(Record extracts Opens)
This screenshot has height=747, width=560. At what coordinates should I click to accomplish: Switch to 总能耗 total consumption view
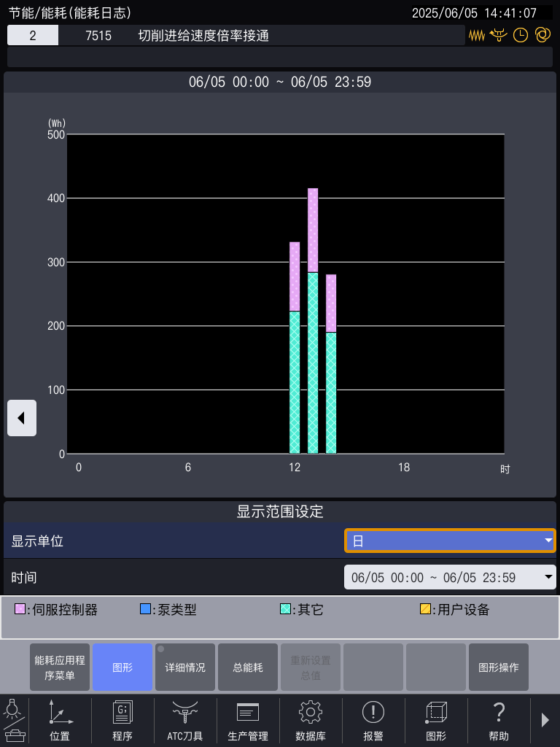coord(248,667)
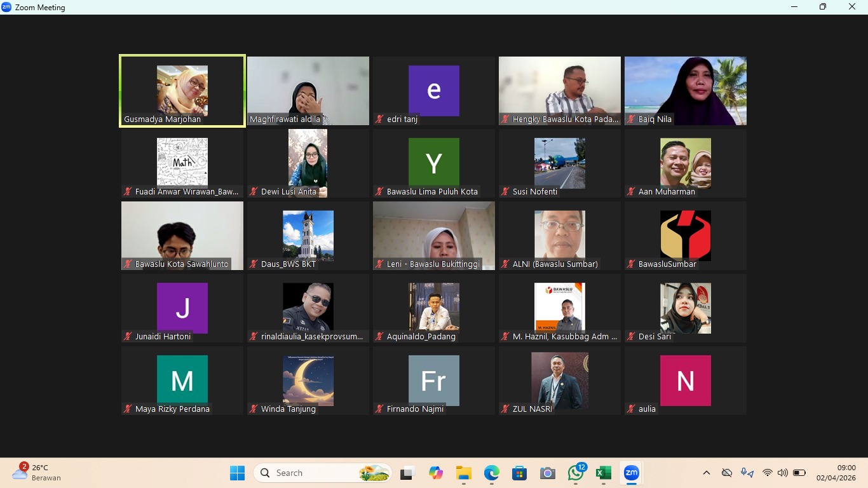Click the muted mic icon on Baiq Nila's tile
868x488 pixels.
coord(631,119)
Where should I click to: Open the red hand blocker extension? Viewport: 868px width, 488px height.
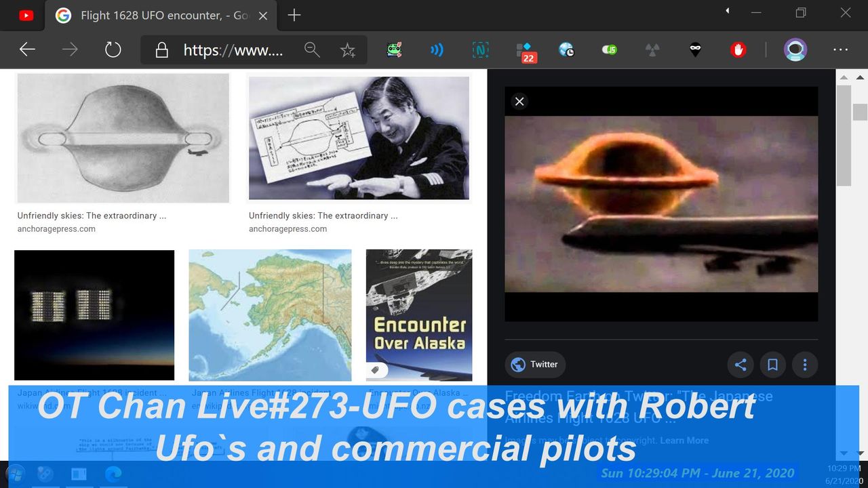click(x=738, y=49)
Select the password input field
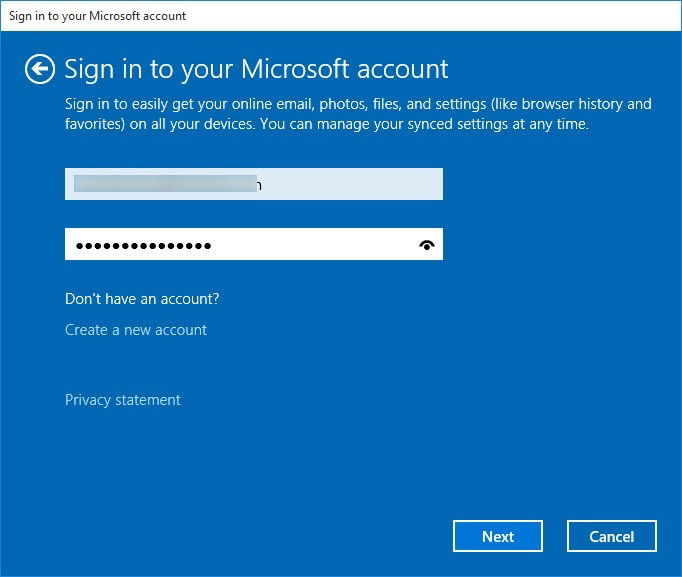 click(x=254, y=244)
(Record extracts Closes)
• **Activity**: Could you transcribe the material above exactly, keeping every picture out?

• **Solution for this exercise**:
This screenshot has height=747, width=560. At what coordinates should I click to accomplish: Switch to 总能耗 total consumption view
coord(248,667)
Click the muted mic icon on Baiq Nila's tile
868x488 pixels.
coord(631,119)
Where should I click to: Open the red hand blocker extension? Viewport: 868px width, 488px height.
click(x=738, y=49)
Select the password input field
 click(x=254, y=244)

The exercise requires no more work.